§ **Objective**: Rewrite the records starting at the line that contains "Viewport: 1385px width, 734px height." and ending at the end of the records, changing "binoculars" to "magnifier" and leaving everything else unchanged.

---*---

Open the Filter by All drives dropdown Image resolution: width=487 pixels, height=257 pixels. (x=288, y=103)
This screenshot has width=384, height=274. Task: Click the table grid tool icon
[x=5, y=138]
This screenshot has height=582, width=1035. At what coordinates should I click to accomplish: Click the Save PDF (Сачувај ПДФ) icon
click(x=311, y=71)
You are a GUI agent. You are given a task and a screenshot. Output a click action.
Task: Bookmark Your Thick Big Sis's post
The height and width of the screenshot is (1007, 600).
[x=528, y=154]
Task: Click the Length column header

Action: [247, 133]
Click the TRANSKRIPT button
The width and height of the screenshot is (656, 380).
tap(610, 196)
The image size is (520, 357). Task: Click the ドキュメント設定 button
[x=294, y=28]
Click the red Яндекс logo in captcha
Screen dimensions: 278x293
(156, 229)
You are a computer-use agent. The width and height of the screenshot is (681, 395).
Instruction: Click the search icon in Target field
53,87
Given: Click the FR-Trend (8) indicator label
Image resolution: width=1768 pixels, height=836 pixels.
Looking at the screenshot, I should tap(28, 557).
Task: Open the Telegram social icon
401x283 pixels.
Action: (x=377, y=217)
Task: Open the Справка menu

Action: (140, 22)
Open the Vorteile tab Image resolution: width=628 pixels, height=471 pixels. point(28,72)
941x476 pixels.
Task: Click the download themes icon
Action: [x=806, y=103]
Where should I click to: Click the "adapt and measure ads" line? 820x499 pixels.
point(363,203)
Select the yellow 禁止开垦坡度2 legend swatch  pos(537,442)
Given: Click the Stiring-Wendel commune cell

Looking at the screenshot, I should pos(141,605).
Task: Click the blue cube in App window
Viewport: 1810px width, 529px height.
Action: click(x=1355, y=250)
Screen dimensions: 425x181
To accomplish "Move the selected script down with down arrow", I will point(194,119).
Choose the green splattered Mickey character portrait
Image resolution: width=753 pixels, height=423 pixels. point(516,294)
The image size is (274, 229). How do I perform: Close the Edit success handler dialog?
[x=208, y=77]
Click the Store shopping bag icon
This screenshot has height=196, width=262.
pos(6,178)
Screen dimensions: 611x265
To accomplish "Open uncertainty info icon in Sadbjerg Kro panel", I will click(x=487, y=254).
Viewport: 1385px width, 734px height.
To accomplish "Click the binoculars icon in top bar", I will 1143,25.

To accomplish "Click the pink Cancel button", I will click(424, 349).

---*---

§ **Task response**:
Viewport: 1385px width, 734px height.
To accomplish "Click the magnifier icon in top bar", I will 1143,25.

To accomplish "Click the pink Cancel button", I will click(424, 349).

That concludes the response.